Sunday, November 3, 2019

The Yamim Noraim and the Earliest Jewish Music

Shalom Shiraniks and L'Shana Tovah!

Our High Holy Day season was filled with activities centered around the Yamim Noraim (Days of Awe) and the music associated with the beginning of the Jewish year.  Once we had finished with Sukkot and Simchat Torah, we began our unit on the Temple and the earliest forms of Jewish music.  We learned that the original "offerings" to G-d took the form of animal sacrifice (ew!) in the Tabernacle and the Temple.  The priests were the only ones who prayed directly to G-d, in the Holy of Holies, the most sacred part of the Temple, where the Ark of the Covenant resided.  They also used many musical instruments, including the lyre, the timbrel, the trumpet and the shofar.  Priests were also singers!  However, once the first Temple was destroyed, and the Jews began to spread out into the Diaspora, the first synagogues were built, and instead of animal worship, they began to send prayers to G-d.  Over the centuries, the liturgy developed into what it is today, in its various forms, to include the leadership of a rabbi or rabbis, and a cantor to lead the congregation in prayer.


Some of our recent activities include:

Learning about Nusach 
(the different tunes that we use in Jewish liturgical music)

Our class definition of nusach

We compared the various holiday tunes - the High Holy Days vs.

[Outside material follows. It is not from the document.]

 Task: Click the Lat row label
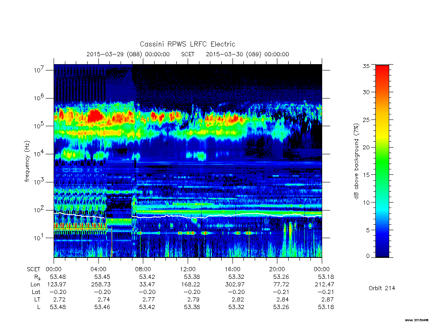click(x=36, y=292)
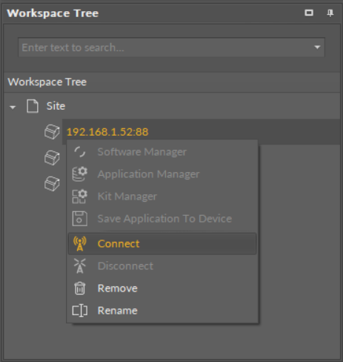Click the Software Manager refresh icon
This screenshot has height=362, width=343.
[x=79, y=152]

Purim, for example


Making Honey Cake!








Learning about Teshuvah in Tefillah




Making musical decorations for the sukkah and shaking the lulav!











Making seasonal fruit salad with yummy pomegranates!

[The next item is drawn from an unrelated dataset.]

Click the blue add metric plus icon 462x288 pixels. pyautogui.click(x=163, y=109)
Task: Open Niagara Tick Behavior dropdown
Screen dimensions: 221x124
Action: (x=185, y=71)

Making our own timbrels and using them in the sukkah!








Making Simchat Torah flags and using them during our Simchat Torah celebration!













 Making our own lyres, just like they used in the Temple (well, sort of!) and tuning them to various scales!






Look for some videos of the Shiraniks learning new songs with Ben and creating a brand new parody song of their own, to the tune of The Brady Bunch!
Shalom!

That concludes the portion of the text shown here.